» What you should do
What you give back should be exactly the opening lines of the data, ending with the line that contains "印染废水脱色剂 (207, 1020)" and including it.

*** Data for processing ***

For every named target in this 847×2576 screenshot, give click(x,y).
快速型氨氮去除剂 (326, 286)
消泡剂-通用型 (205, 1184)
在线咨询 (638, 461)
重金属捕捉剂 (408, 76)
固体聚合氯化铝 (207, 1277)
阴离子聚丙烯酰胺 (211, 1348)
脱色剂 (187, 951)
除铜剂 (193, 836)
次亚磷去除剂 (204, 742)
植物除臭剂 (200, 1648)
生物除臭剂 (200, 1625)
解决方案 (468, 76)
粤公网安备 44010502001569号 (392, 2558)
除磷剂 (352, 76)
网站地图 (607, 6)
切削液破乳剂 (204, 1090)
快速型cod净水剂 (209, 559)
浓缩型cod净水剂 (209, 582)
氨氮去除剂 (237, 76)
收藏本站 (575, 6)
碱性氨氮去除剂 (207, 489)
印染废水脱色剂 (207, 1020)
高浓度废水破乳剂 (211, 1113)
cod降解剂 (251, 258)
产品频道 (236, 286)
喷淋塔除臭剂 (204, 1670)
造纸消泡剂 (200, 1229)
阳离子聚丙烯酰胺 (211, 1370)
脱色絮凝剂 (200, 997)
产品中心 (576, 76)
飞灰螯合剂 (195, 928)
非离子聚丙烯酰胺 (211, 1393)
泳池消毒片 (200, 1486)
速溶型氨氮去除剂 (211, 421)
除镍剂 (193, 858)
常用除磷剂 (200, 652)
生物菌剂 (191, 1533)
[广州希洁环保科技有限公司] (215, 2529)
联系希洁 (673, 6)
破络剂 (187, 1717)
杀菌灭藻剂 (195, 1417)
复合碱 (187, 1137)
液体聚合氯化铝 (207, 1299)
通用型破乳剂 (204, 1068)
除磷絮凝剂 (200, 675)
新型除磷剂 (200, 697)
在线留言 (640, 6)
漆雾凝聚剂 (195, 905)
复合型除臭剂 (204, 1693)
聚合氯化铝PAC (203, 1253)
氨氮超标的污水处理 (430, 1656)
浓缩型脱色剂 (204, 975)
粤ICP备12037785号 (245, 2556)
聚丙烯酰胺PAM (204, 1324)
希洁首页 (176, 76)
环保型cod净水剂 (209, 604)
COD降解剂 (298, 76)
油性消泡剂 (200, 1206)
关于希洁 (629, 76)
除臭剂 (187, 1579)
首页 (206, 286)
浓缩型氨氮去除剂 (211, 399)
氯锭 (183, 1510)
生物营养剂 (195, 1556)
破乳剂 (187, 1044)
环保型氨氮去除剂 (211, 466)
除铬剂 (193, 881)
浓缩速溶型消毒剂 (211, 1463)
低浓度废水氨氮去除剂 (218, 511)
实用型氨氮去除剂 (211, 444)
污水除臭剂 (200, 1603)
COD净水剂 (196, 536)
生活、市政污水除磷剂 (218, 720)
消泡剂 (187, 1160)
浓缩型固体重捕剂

*** End of Data for processing ***

» Completed task
For every named target in this 847×2576 screenshot, give click(x,y).
快速型氨氮去除剂 (326, 286)
消泡剂-通用型 (205, 1184)
在线咨询 (638, 461)
重金属捕捉剂 (408, 76)
固体聚合氯化铝 (207, 1277)
阴离子聚丙烯酰胺 (211, 1348)
脱色剂 (187, 951)
除铜剂 (193, 836)
次亚磷去除剂 (204, 742)
植物除臭剂 (200, 1648)
生物除臭剂 (200, 1625)
解决方案 (468, 76)
粤公网安备 44010502001569号 (392, 2558)
除磷剂 (352, 76)
网站地图 (607, 6)
切削液破乳剂 (204, 1090)
快速型cod净水剂 (209, 559)
浓缩型cod净水剂 (209, 582)
氨氮去除剂 (237, 76)
收藏本站 (575, 6)
碱性氨氮去除剂 (207, 489)
印染废水脱色剂 (207, 1020)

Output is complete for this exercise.